[What you have to do]
Each line of the data needs to be transcribed exactly.

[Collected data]
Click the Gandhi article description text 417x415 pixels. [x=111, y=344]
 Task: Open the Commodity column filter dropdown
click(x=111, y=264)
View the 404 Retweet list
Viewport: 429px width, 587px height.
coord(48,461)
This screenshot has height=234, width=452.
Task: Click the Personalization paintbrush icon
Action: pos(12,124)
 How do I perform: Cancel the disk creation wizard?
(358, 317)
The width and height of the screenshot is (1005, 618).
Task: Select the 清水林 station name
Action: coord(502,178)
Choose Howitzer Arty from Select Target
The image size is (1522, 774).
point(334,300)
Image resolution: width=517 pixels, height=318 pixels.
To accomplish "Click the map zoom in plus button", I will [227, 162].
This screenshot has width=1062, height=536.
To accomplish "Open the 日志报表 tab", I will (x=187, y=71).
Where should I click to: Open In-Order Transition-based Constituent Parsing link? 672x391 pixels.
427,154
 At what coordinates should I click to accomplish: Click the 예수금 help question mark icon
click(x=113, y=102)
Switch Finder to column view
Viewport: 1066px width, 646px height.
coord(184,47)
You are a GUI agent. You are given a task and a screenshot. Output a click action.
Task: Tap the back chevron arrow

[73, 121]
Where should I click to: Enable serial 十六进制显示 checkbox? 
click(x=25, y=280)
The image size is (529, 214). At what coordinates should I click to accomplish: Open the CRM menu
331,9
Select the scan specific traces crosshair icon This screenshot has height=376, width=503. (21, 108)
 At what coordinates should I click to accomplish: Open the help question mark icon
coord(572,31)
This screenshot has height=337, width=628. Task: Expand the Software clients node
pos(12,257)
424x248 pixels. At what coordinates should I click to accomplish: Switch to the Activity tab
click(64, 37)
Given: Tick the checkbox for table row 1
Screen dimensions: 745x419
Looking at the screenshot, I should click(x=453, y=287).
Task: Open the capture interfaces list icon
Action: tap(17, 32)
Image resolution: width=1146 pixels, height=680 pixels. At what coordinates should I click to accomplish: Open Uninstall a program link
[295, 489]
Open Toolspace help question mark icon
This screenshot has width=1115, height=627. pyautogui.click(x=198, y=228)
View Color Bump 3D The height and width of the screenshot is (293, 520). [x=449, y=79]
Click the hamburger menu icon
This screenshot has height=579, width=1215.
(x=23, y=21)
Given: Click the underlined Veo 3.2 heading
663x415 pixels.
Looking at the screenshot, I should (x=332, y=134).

[Result]
Click the Gandhi article description text 417x415 pixels. [x=111, y=344]
 Task: Open the Commodity column filter dropdown
click(x=111, y=264)
View the 404 Retweet list
Viewport: 429px width, 587px height.
coord(48,461)
This screenshot has height=234, width=452.
Task: Click the Personalization paintbrush icon
Action: pos(12,124)
 How do I perform: Cancel the disk creation wizard?
(358, 317)
The width and height of the screenshot is (1005, 618).
Task: Select the 清水林 station name
Action: coord(502,178)
Choose Howitzer Arty from Select Target
The image size is (1522, 774).
point(334,300)
Image resolution: width=517 pixels, height=318 pixels.
To accomplish "Click the map zoom in plus button", I will [227, 162].
This screenshot has width=1062, height=536.
To accomplish "Open the 日志报表 tab", I will (x=187, y=71).
Where should I click to: Open In-Order Transition-based Constituent Parsing link? 672x391 pixels.
427,154
 At what coordinates should I click to accomplish: Click the 예수금 help question mark icon
click(x=113, y=102)
Switch Finder to column view
Viewport: 1066px width, 646px height.
coord(184,47)
You are a GUI agent. You are given a task and a screenshot. Output a click action.
Task: Tap the back chevron arrow

[73, 121]
Where should I click to: Enable serial 十六进制显示 checkbox? 
click(x=25, y=280)
The image size is (529, 214). At what coordinates should I click to accomplish: Open the CRM menu
331,9
Select the scan specific traces crosshair icon This screenshot has height=376, width=503. (21, 108)
 At what coordinates should I click to accomplish: Open the help question mark icon
coord(572,31)
This screenshot has height=337, width=628. Task: Expand the Software clients node
pos(12,257)
424x248 pixels. At what coordinates should I click to accomplish: Switch to the Activity tab
click(64, 37)
Given: Tick the checkbox for table row 1
Screen dimensions: 745x419
Looking at the screenshot, I should click(x=453, y=287).
Task: Open the capture interfaces list icon
Action: tap(17, 32)
Image resolution: width=1146 pixels, height=680 pixels. At what coordinates should I click to accomplish: Open Uninstall a program link
[295, 489]
Open Toolspace help question mark icon
This screenshot has width=1115, height=627. pyautogui.click(x=198, y=228)
View Color Bump 3D The height and width of the screenshot is (293, 520). [x=449, y=79]
Click the hamburger menu icon
This screenshot has height=579, width=1215.
(x=23, y=21)
Given: Click the underlined Veo 3.2 heading
663x415 pixels.
Looking at the screenshot, I should (x=332, y=134).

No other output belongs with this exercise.